Destruction of Magnetic Long-Range Order by Hole-Induced Skyrmions in Two-Dimensional Heisenberg Model

TL;DR

This study investigates how hole-induced skyrmions disrupt magnetic long-range order in a 2D Heisenberg model, revealing a critical doping level where MLRO abruptly vanishes, aligning with experimental observations.

Contribution

It demonstrates that skyrmions and skyrmion-antiskyrmion pairs can explain the rapid destruction of MLRO in doped cuprates, providing a quantitative match with experiments.

Findings

Isolated skyrmions cause abrupt MLRO disappearance at very low doping.

Skyrmion-antiskyrmion pairs' separation affects the critical doping level.

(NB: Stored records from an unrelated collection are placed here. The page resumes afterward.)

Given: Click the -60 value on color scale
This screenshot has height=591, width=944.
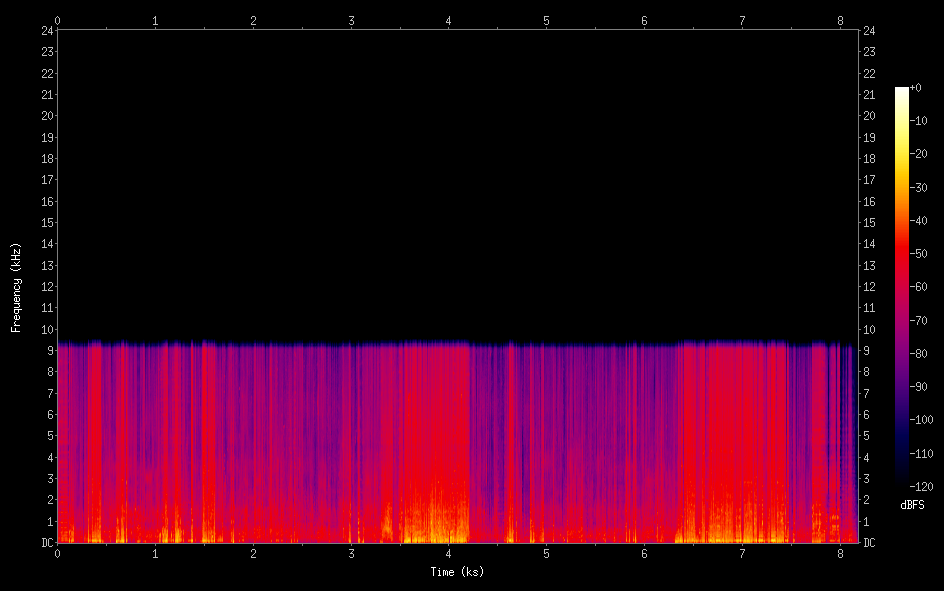Looking at the screenshot, I should (921, 288).
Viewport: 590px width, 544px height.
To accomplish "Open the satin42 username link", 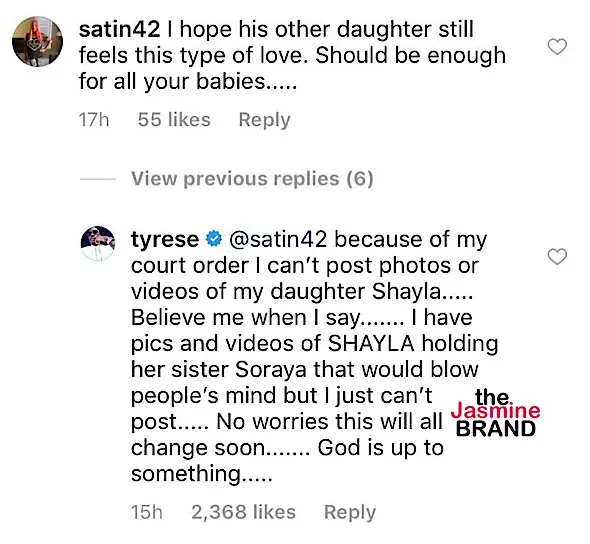I will click(119, 29).
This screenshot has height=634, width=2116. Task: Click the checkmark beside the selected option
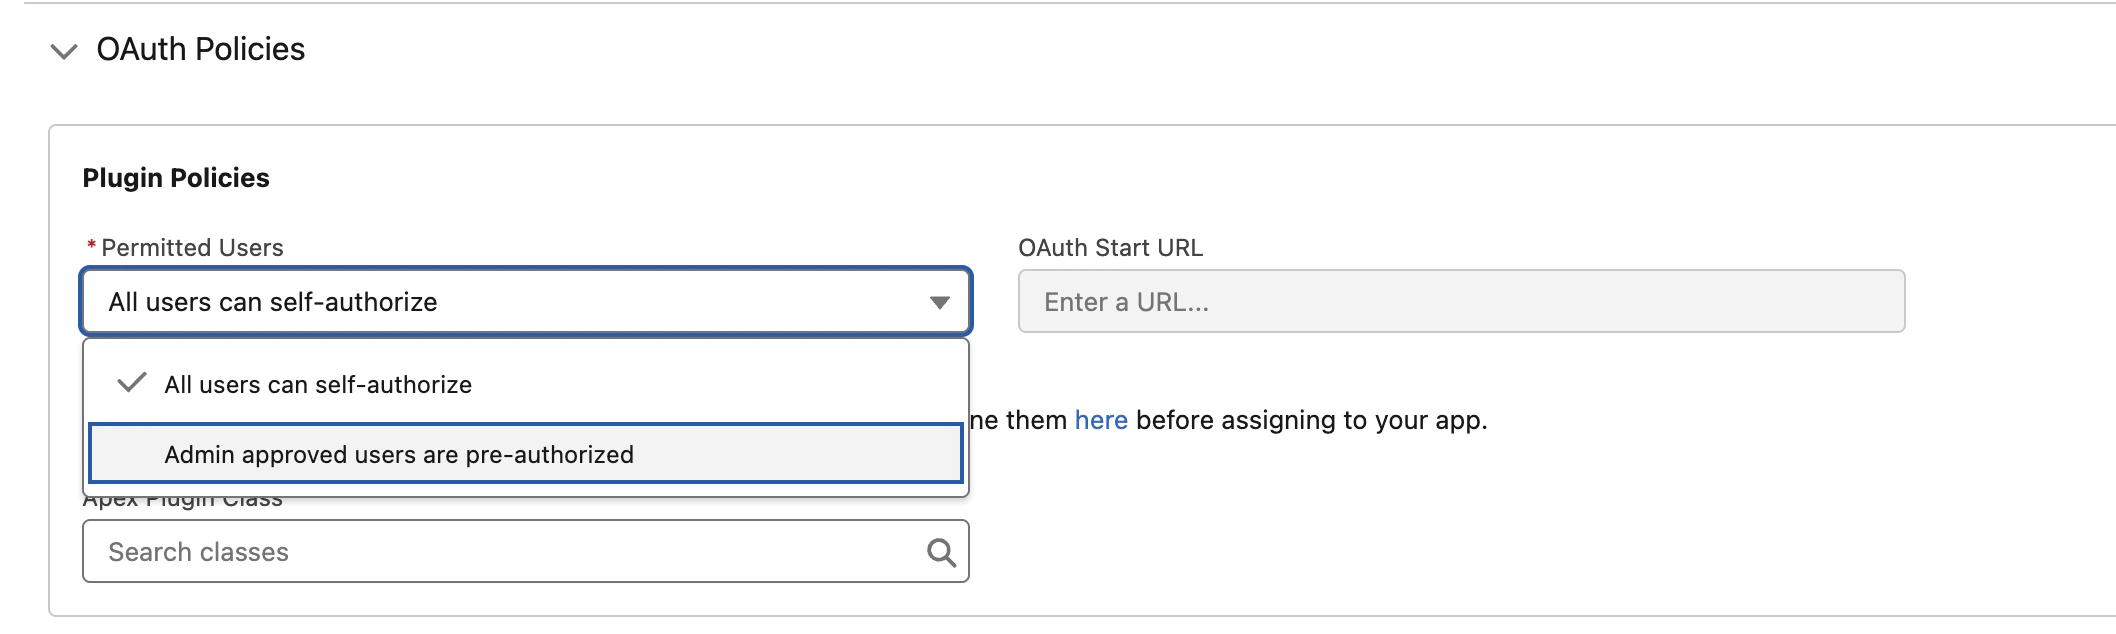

Critical doping for MLRO suppression matches experimental data for moderate pair separation.

Abstract

Motivated by the rapid destruction of antiferromagnetic long-range order in hole-doped cuprate high-temperature superconductors, we study the effect of skyrmions on the magnetic long-range order (MLRO). Here we assume that either a skyrmion or antiskyrmion is introduced by a doped hole. Our numerical simulation indicates that in the case of isolated skyrmions, there is an abrupt disappearance of MLRO for doping concentration $x < 1.0\times 10^{-4}$. In the case of skyrmion-antiskyrmion pairs, the critical doping concentration $x_c$ for the suppression of MLRO is given as a function of the separation of the pairs. For a moderate separation of $3 - 4$ lattice constants, we find that the critical doping is consistent with the experimental value.